Maintaining a backyard garden is one of the most enjoyable parts of summer, as you can harvest fresh produce all season long. While some plants thrive in the heat and humidity, others wilt and die as the temperatures rise. Here are tips to prepare for heat waves and help your garden survive summer.
Plan Ahead to Help Your Garden Survive Summer
Parts of the yard may have radically different levels of sun exposure. Monitor the conditions outside over a few weeks to determine where your garden gets the hottest and what areas have the most shade. Plant each crop in an appropriate spot for how much sunlight it needs and how much heat it will tolerate. Only plants that love heat, like peppers and cucumbers, should be planted in the full afternoon sun.
Support Young Trees and Small Plants
Hot, dry wind may uproot fragile plants and cause unnecessary stress for others. Give climbing plants trellises to support their vining habits and protect fruit as it grows. Tie simple wooden dowels to the stems of delicate plants or use them as supports for heavier vegetables. To help your garden survive summer, water deeply during the early morning hours before the sun evaporates the moisture.
Pay Extra Attention to Container Plants
Containers are a unique and versatile way to grow plants if you have poor soil quality or need to move plants around during the day. Containers make it easier to help your garden thrive because you can move them into a shaded area or the garage on a hot day. However, containers also mean the plants are more affected by heat.
The soil protects plants in the ground because the roots extend into the cool earth. Container plants absorb heat on every side, so they need water more frequently to keep them healthy and thriving during heat waves.

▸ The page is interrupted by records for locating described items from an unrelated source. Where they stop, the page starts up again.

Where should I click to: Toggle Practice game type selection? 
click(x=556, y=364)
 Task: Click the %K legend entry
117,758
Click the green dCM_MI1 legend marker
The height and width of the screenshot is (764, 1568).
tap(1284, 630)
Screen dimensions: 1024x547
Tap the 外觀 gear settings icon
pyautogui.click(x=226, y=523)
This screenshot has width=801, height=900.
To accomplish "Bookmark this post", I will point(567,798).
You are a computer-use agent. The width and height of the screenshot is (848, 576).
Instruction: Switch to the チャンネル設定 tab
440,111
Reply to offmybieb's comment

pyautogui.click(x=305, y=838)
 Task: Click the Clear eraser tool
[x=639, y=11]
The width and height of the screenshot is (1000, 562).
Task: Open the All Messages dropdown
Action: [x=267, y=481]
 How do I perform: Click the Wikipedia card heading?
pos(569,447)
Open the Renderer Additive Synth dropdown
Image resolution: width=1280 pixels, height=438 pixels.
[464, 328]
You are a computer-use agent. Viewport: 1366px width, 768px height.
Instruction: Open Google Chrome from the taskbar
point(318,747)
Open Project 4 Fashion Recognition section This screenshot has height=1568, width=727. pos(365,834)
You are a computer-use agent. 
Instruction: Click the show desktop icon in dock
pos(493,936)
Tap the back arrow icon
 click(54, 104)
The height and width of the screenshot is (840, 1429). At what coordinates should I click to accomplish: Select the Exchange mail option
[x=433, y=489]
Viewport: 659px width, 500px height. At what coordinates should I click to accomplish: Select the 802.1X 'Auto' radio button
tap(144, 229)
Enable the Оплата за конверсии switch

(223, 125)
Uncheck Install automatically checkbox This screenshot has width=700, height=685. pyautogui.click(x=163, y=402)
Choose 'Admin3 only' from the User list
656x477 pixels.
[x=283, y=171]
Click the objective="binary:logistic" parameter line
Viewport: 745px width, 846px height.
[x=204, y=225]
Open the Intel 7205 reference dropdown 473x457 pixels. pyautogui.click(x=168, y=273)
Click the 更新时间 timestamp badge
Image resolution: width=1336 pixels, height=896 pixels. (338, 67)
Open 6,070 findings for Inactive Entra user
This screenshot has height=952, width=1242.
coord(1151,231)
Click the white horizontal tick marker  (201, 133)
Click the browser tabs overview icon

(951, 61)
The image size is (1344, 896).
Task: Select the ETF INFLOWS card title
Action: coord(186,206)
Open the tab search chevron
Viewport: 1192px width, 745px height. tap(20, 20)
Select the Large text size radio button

Help Your Garden Survive Summer with Shade
Sometimes temperatures are higher than predicted, and you need a quick fix to help your garden thrive. Temporary shade eases the worst of the heat and sunlight. A portable canopy or patio umbrella will shelter a few plants or garden beds. Move container plants into a shady part of the lawn or indoors. Install a shade cloth to cover vulnerable plants on your deck or patio.